The issue: Extracurricular activities.
The problem: Sports are all-important.
The fix: Cut back on sports if they interfere with schoolwork.
The average high school student spends 10 to 15 hours per week on extracurricular activities.
Do sports affect student learning? In moderation, participation is healthy. For academically weak students, sports can make school more attractive and reinforce the importance of being a good student. Achievement falls off sharply, however, for students who devote more than 20 hours weekly to extracurricular activities. Varsity squads easily can spend that much time on practice, conditioning, travel and competition.
Kids who spend more than 20 hours per week on sports probably borrow time from other activities.
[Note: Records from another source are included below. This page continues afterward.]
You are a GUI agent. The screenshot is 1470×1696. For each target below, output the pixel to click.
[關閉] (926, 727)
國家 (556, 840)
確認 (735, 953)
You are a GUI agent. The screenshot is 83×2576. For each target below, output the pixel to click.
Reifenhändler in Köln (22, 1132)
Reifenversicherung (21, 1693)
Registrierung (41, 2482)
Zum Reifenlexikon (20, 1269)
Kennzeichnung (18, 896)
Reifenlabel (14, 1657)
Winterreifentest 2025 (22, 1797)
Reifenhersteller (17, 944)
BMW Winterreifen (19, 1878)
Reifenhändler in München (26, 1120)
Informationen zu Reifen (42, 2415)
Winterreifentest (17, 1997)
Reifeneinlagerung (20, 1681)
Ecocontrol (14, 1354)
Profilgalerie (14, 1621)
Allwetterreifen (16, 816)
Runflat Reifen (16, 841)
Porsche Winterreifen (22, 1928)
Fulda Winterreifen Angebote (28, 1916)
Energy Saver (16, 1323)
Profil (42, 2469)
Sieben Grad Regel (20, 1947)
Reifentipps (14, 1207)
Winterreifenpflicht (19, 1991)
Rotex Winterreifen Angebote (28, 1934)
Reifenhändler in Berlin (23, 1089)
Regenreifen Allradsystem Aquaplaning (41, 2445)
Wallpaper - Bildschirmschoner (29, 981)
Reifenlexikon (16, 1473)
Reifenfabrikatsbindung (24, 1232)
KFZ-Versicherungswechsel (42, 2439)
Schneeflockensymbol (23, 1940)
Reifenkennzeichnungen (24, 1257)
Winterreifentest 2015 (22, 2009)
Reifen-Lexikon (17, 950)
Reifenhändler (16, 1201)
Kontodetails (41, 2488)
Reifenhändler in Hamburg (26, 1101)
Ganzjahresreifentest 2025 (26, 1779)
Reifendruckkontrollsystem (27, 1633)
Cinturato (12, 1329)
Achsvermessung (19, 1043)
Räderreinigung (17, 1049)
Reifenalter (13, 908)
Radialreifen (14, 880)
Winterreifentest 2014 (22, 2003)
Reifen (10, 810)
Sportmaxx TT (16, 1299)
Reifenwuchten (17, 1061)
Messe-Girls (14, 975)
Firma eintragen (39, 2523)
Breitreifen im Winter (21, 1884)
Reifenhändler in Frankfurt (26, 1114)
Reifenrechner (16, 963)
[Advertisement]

Sacrificing study time means sacrificing the future.
The issue: Television.
The problem: Television usually is not the problem; people just think it is.
The fix: Limit, don't turn off, the TV.
Television often is blamed for depressing student achievement. Some of that is a bum rap. Students who are casual viewers - no more than an hour a day - tend to do better academically than do students who watch no television at all.
Why are occasional viewers better students? They probably are discriminating with their time, using TV to stay informed of current events or to enjoy cultural shows. But heavy viewing definitely takes a toll. Half of eighth-graders report watching three or more hours of TV daily. In both reading and math, those students perform at significantly lower levels than occasional viewers.
The issue: Part-time jobs.
The problem: Students work too much.
The fix: Curtail weekday jobs during the school year.
Who is better prepared for the real world: someone skilled in math and science or in flipping hamburgers and making change at a register?
As with sports, 20 hours of work per week seems to be the limit; studies indicate that working more impedes learning. Some kids work late at night, and although there are laws against it, enforcement is spotty. High school teachers will tell you students fall asleep in class. Unless absolutely necessary, high schoolers' jobs should be limited to weekends and summer.